Santo Stefano Quisquina – nell’Agrigentino – non è ancora fuori dall’emergenza incendi: anche se fortunatamente alcune delle persone evacuate nelle scorse ore stanno rientrando nelle loro abitazioni, ci sono ancora cinque fronti di fuoco attivi e i soccorritori sono ancora in azione. Lo conferma il sindaco Francesco Cacciatore, che si riferisce al rogo devastante e agli eventi di ieri come “una delle giornate più difficili che il nostro territorio abbia vissuto”.
Incendi a Santo Stefano Quisquina, la situazione
La notte – spiega Cacciatore – è stata un momento di “grande apprensione, paura e lotta contro un nemico che il vento e le alte temperature hanno reso ancora più aggressivo”. E, purtroppo, il nemico-fuoco non è ancora del tutto sconfitto. Il sindaco conferma che “al momento sono ancora attivi cinque fronti di fuoco nel territorio comunale: San Calogero, Serra Quisquina, Stagnataro, Gargiuffe e Pioppo”.

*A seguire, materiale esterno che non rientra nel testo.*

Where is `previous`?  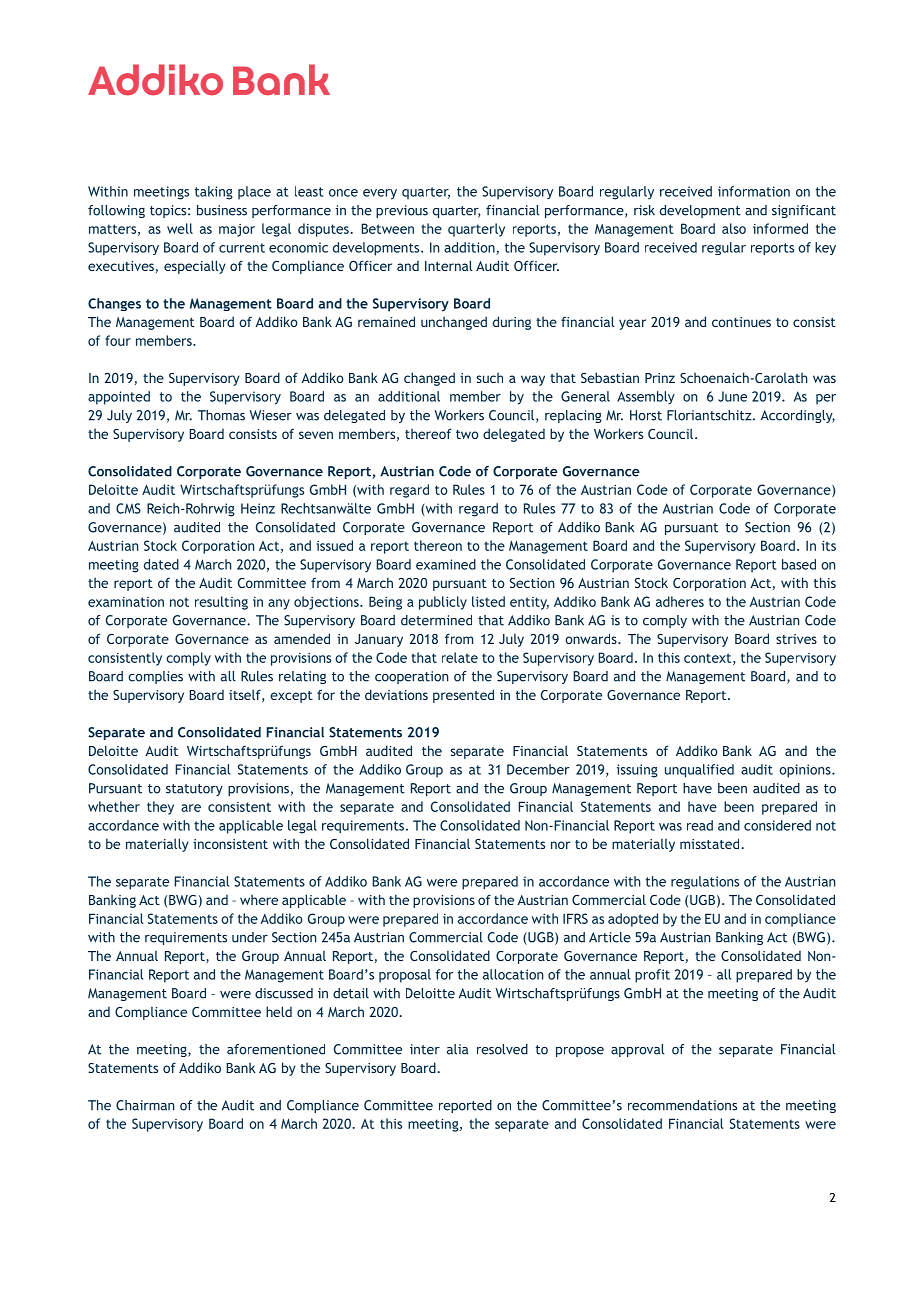 previous is located at coordinates (402, 211).
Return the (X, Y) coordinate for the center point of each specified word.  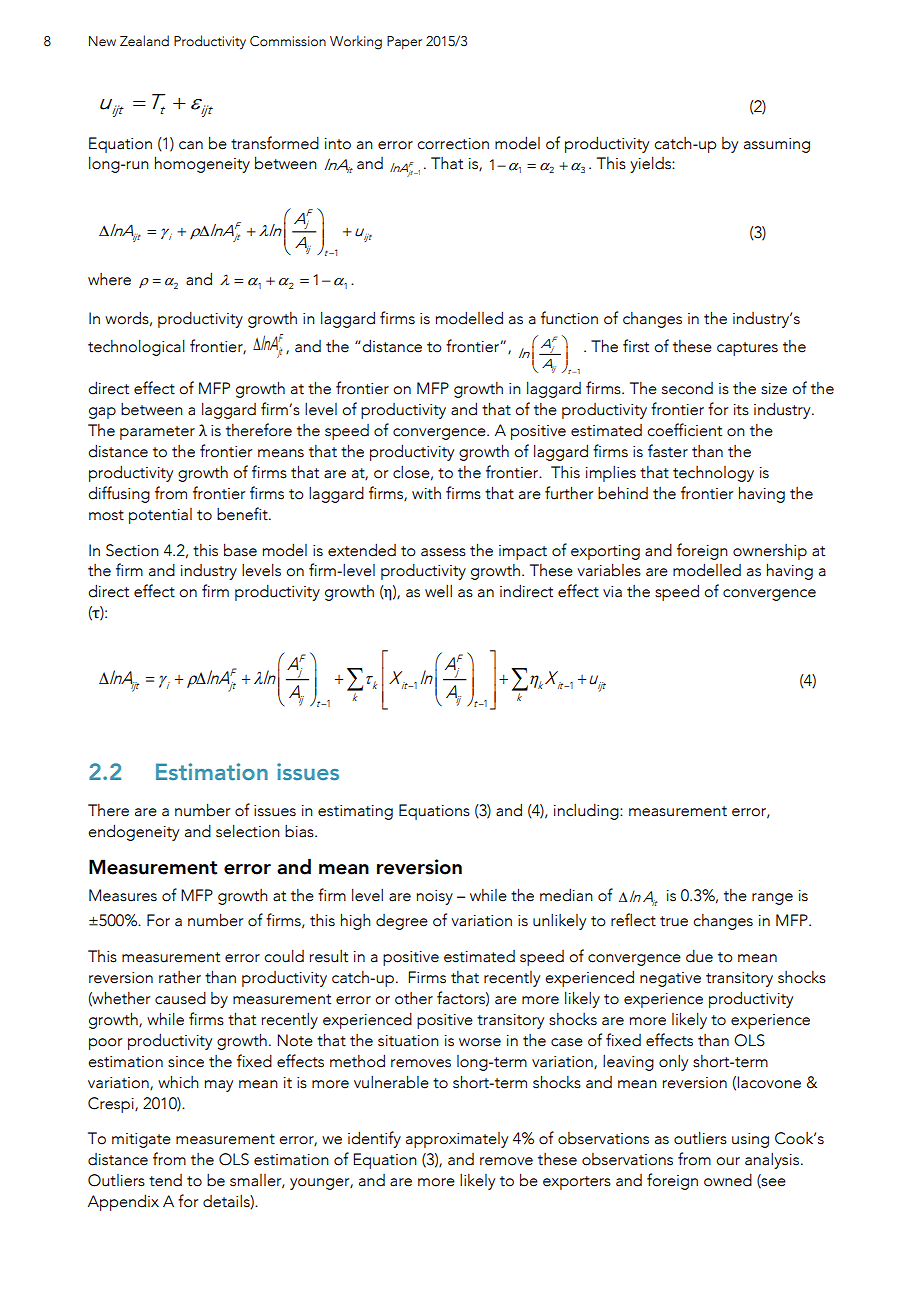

Mentre continua la lotta contro le fiamme, inizia già la conta dei danni. “Tante le aziende agricole e zootecniche che hanno registrato forti danni – evidenzia il primo cittadino -. A loro la nostra più sincera vicinanza”. Tanti anche i disagi per la popolazione: proprio in mattinata il Comune ha avvisato di un guasto dovuto all’incendio che comporterà la sospensione temporanea dell’erogazione dell’acqua nelle zone di Costa delle Aquile – parte alta di via Roma – contrada Bosco – Sant’Elia.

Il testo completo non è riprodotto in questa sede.